A Bit of RISC
I recently picked up Hacker's Delight and having a lot of fun with it. It's a collection of bit-manipulation tricks collected by hackers over many years. You can flip open pretty much anywhere in the book and start learn something really cool.
There's something about seeing bit strings and assembly code in a book that really catches my attention, this one goes a bit further by even describing a complete RISC (Reduced Instruction Set Computer) we can implement to play around with the various tricks.
As an exercise and for fun, I'd like to employ some Lisp-fu here and implement a small VM specifically designed for mangling bits.
You can find most of the code from the book itself here.
1. Design
1.1. The Machine
We'll be sticking with a 32-bit word length as recommended in the Preface.

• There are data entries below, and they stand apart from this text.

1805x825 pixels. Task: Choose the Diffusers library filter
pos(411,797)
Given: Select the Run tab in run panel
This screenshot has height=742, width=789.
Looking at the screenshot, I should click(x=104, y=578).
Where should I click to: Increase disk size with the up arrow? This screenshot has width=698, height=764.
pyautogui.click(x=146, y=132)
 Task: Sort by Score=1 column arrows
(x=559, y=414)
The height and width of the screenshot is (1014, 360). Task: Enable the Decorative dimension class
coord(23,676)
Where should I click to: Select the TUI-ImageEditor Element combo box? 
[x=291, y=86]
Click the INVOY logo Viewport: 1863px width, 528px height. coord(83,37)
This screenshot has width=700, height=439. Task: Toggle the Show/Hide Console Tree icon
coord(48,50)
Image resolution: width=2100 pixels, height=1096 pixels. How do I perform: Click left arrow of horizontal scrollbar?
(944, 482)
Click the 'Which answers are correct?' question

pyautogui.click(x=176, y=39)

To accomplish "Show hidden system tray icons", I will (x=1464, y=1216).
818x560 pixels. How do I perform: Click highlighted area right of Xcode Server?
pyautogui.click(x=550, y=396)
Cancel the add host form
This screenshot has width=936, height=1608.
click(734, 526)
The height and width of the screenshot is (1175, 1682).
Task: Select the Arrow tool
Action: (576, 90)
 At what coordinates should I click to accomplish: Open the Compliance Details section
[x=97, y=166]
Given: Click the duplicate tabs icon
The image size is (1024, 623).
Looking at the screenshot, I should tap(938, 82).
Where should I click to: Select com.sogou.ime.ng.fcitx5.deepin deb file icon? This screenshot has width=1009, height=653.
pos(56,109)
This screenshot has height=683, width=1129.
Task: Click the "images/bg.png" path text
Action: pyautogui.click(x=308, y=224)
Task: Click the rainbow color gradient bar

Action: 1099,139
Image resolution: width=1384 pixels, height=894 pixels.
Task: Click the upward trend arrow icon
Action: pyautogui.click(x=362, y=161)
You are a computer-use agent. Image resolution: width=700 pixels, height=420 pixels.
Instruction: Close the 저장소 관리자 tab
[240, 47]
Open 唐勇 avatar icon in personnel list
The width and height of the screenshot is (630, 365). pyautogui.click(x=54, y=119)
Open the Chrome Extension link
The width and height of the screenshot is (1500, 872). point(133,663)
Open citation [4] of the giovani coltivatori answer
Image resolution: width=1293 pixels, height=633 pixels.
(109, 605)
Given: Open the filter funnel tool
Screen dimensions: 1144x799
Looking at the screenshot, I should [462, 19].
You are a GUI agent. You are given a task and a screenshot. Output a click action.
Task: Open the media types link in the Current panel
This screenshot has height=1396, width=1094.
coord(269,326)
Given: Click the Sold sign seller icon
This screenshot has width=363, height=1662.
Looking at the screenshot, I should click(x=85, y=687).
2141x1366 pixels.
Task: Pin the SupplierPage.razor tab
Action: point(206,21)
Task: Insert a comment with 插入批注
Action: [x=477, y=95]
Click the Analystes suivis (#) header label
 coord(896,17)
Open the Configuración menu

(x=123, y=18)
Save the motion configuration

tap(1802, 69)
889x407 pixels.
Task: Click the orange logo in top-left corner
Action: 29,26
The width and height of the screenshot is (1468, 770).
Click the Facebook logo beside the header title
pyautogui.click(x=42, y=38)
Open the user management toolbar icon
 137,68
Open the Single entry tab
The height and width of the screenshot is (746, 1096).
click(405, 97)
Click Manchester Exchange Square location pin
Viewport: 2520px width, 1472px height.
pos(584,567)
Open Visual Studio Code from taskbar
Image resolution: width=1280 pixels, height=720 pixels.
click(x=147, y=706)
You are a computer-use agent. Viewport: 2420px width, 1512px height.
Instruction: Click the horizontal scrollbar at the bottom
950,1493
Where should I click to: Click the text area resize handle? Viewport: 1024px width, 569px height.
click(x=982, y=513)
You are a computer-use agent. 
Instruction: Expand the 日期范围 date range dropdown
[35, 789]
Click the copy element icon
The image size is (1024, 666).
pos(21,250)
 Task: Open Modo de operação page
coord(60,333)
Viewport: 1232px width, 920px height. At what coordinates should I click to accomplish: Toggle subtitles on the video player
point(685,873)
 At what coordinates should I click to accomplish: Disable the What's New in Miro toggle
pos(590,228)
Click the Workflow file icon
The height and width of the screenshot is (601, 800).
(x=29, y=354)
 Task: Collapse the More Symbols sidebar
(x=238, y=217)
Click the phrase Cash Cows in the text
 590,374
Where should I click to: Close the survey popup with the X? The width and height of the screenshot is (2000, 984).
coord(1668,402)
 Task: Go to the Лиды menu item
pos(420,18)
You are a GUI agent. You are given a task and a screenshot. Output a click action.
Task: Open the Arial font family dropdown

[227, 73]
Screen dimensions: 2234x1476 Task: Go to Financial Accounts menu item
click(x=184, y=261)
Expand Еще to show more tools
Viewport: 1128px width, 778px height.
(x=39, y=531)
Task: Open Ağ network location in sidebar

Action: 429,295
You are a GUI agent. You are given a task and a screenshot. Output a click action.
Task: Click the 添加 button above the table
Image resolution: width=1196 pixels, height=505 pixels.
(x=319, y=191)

We will also represent registers as integers whenever possible, instead of say a bit-vector. Without going into too much detail, it's more efficient to do bitwise ops on integers instead of bit-vectors in Lisp.
We need a minimum of 16 general purpose registers, typically of word length, with R0 reserved for a constant 0. To address 16 different registers we actually only need 4 bits - 5-bits if we needed 32, 6 for 64, etc.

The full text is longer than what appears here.